* **Brano scelto**:

Perché il carcere non funziona. Da uno scritto di Pëtr Kropotkin

 

Benché si parli continuamente di principio rieducativo all'interno del mondo giuridico e penale, pare che quel proposito sia continuamente contraddetto dalla prassi carceraria. Un vecchio anarchico prova a spiegarci il perché. 

 

V. Van Gogh, "La ronda dei carcerati"
V. Van Gogh, "La ronda dei carcerati"

 

Nel lontano 1877, il padre dell’anarco-comunismo, Pëtr Alekseevič Kropotkin, redasse un piccolo saggio di cui oggi si è persa memoria. Dati alla mano, mostrava come fondamentalmente la prigione, che ancora organizziamo un po’ alla stessa maniera, non spingeva i detenuti a divenire cittadini modello, ma, al contrario, a perseverare nel loro errore. Non pensava che vi potesse essere una riorganizzazione efficace all’interno del sistema capitalista – le ragioni le vedremo fra poco – nonostante le migliorie che nel tempo si erano apportate e che di sicuro anche dopo la sua morte sono avvenute: «la Russia ha abolito il knut e l’Italia ha abolito la pena di morte, ma il numero di omicidi è rimasto invariato». Sosteneva che non solo la redenzione entro le mura della prigione fosse impossibile, ma che addirittura la reclusione andasse a costituire un danno ulteriore al detenuto.

 

« Circa metà di coloro che sono processati per omicidio e tre quarti di coloro che sono processati per furto con scasso sono recidivi. Per quanto riguarda le prigioni centrali, più di un terzo dei detenuti rilasciati da questi istituti, che dovrebbero recuperare alla società, ritornano in prigione nell’arco di dodici mesi dalla loro liberazione. Un altro elemento significativo è costituito dal fatto che il reato per il quale si ritorna in prigione è sempre più grave del primo. » (Le prigioni e la loro influenza morale sui prigionieri)

 

Ai nostri giorni l’essenza del carcere, nella sua funzione punitiva, non è variata; né è cambiato di molto il dato sui criminali recidivi. Proprio per questa ragione è importante riprendere le parole del rivoluzionario russo, affinché possa avvenire (anche in tempi controrivoluzionari come quelli odierni) una piccola presa di coscienza su un tema tanto importante in vista della società futura.

Riprendiamo dunque i punti critici che rileva Kropotkin.

 

P.A. Kropotkin
P.A. Kropotkin

 

1. I condannati sono perlopiù piccoli criminali, i cosiddetti “pesci piccoli”. Sicché, una volta in carcere, avranno sempre la percezione di vivere nell’ingiustizia di un sistema che salva i più benestanti a discapito di coloro che li servono. I grossi imprenditori, i magnati, i banchieri, i politici, quando commettono crimini di portata indicibile vengono assolti e, se condannati, tendenzialmente non scontano un giorno di carcere. L’uomo di strada, che per sopperire alle mancanze di un sistema iniquo rapina la cassa di un negozio, come potrà mai giustificare una differenza di questo tipo?

* **Dati forniti**:

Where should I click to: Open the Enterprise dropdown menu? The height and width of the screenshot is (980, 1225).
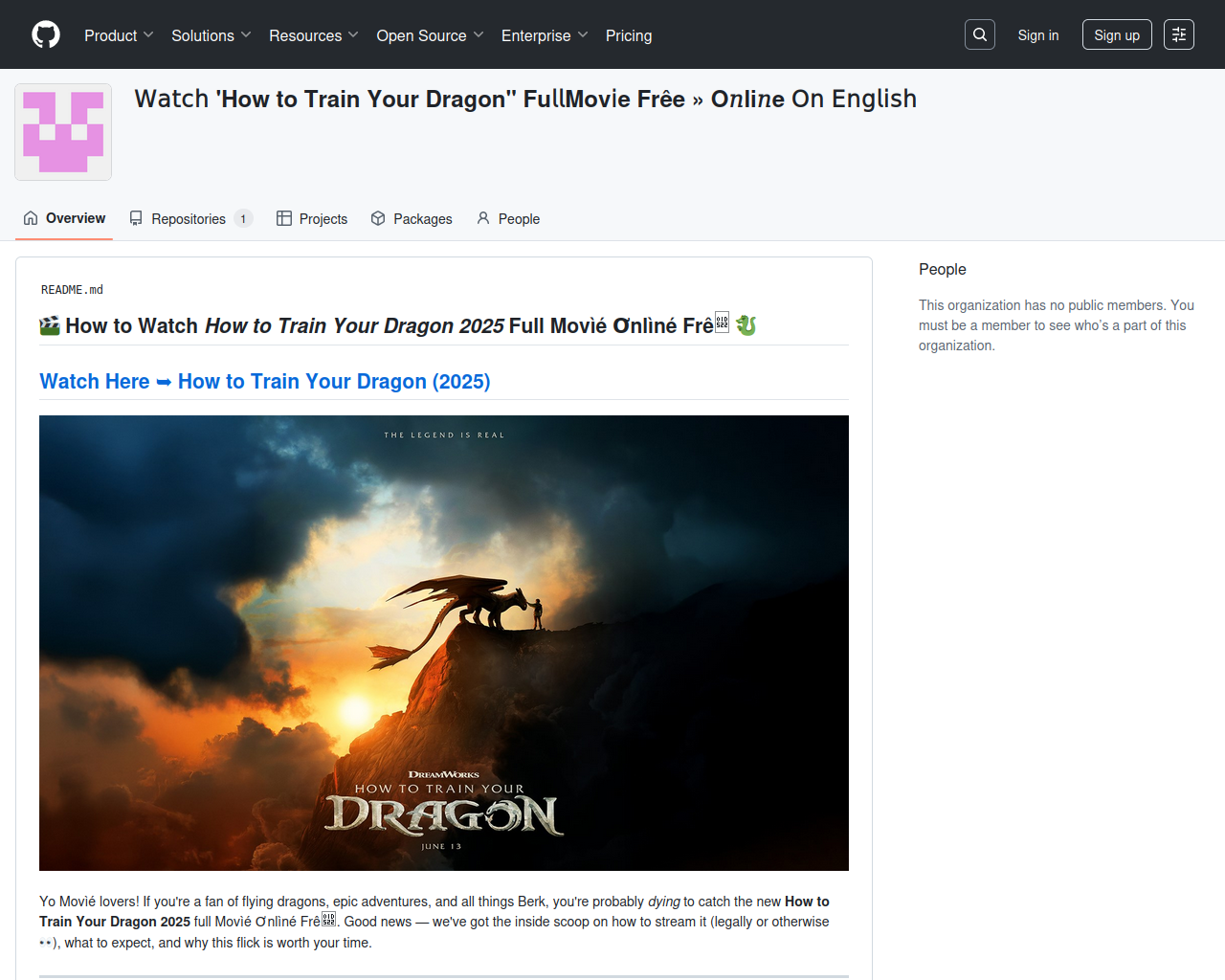click(x=544, y=35)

* **Problema proposto**: Ricopia senza alcuna modifica il passo del brano sul carcere che si apre con le parole "Ai nostri giorni" e si chiude con "che rileva Kropotkin.".

* **Risposta attesa**:
Ai nostri giorni l’essenza del carcere, nella sua funzione punitiva, non è variata; né è cambiato di molto il dato sui criminali recidivi. Proprio per questa ragione è importante riprendere le parole del rivoluzionario russo, affinché possa avvenire (anche in tempi controrivoluzionari come quelli odierni) una piccola presa di coscienza su un tema tanto importante in vista della società futura.

Riprendiamo dunque i punti critici che rileva Kropotkin.